**Instructions for the task**
Filter the listing below, please, and copy only the lines with the word "item".
[Information provided Boundary: Start]
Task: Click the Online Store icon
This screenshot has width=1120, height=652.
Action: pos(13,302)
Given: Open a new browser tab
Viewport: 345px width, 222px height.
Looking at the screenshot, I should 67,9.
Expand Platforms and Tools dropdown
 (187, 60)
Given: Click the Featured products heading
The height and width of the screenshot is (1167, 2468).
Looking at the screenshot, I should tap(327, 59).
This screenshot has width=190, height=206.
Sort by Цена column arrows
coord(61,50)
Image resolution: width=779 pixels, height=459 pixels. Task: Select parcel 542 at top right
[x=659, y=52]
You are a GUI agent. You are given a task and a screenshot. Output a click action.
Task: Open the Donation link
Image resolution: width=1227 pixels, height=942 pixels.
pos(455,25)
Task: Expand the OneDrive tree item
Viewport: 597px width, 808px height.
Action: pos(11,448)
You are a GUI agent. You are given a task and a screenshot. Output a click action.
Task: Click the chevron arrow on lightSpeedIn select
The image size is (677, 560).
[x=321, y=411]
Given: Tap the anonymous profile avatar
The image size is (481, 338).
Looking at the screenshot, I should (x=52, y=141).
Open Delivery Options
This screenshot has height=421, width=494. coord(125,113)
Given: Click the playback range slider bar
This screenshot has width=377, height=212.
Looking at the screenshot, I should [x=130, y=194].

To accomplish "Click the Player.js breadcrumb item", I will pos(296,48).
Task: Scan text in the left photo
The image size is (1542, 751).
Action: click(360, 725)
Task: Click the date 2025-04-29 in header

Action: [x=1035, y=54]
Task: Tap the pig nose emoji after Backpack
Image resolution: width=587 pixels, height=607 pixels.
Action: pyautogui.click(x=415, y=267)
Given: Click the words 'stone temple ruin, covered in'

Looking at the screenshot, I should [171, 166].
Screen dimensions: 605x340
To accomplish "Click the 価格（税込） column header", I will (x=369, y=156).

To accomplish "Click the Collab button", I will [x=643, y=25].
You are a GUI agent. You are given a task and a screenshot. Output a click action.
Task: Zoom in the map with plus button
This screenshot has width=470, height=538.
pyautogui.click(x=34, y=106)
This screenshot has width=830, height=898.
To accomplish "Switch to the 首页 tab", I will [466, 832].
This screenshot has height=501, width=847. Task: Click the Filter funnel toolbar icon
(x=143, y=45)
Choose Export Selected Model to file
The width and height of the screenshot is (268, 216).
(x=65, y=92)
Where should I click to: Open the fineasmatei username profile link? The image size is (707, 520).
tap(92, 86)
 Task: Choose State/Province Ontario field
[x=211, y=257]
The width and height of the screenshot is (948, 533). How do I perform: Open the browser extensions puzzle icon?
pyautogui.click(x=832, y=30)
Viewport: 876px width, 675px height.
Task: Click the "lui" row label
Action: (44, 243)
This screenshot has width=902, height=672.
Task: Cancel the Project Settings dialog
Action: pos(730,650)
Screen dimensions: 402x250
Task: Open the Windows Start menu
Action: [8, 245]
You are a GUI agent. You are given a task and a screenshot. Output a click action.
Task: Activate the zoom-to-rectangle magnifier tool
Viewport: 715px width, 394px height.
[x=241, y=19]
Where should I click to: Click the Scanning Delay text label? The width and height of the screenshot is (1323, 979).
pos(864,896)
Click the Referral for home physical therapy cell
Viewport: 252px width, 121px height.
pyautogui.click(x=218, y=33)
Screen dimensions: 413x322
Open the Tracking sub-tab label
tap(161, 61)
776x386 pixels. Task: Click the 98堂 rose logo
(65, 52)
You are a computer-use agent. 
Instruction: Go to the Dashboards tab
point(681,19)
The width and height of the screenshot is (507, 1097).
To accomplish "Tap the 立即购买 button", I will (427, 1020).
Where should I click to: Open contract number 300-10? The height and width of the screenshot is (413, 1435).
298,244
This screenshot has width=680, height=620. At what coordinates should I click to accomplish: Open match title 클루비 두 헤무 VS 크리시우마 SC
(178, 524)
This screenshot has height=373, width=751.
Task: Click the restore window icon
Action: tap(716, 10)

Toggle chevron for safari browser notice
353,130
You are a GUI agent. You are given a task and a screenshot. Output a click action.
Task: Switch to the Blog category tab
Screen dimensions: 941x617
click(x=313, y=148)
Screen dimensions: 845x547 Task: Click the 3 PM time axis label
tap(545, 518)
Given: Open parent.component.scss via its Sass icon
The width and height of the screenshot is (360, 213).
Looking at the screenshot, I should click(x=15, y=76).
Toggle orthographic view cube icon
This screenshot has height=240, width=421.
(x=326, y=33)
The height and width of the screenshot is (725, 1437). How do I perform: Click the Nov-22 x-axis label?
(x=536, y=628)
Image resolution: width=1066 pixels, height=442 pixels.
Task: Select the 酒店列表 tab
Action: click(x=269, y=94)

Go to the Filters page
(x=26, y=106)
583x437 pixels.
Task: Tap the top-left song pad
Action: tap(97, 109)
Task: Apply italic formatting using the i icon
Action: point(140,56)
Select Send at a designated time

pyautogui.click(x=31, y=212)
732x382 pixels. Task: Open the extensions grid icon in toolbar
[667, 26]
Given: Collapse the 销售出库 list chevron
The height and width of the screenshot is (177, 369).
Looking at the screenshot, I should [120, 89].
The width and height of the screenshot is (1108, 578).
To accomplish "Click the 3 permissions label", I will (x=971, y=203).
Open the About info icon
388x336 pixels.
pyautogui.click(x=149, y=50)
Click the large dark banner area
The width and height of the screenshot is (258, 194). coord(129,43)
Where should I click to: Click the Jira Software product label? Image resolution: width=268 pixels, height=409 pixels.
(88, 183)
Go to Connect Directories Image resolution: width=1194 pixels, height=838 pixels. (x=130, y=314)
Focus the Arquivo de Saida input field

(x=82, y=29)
[Information provided Boundary: End]
**Task response**
Task: Expand the OneDrive tree item
To accomplish "Click the Player.js breadcrumb item", I will pos(296,48).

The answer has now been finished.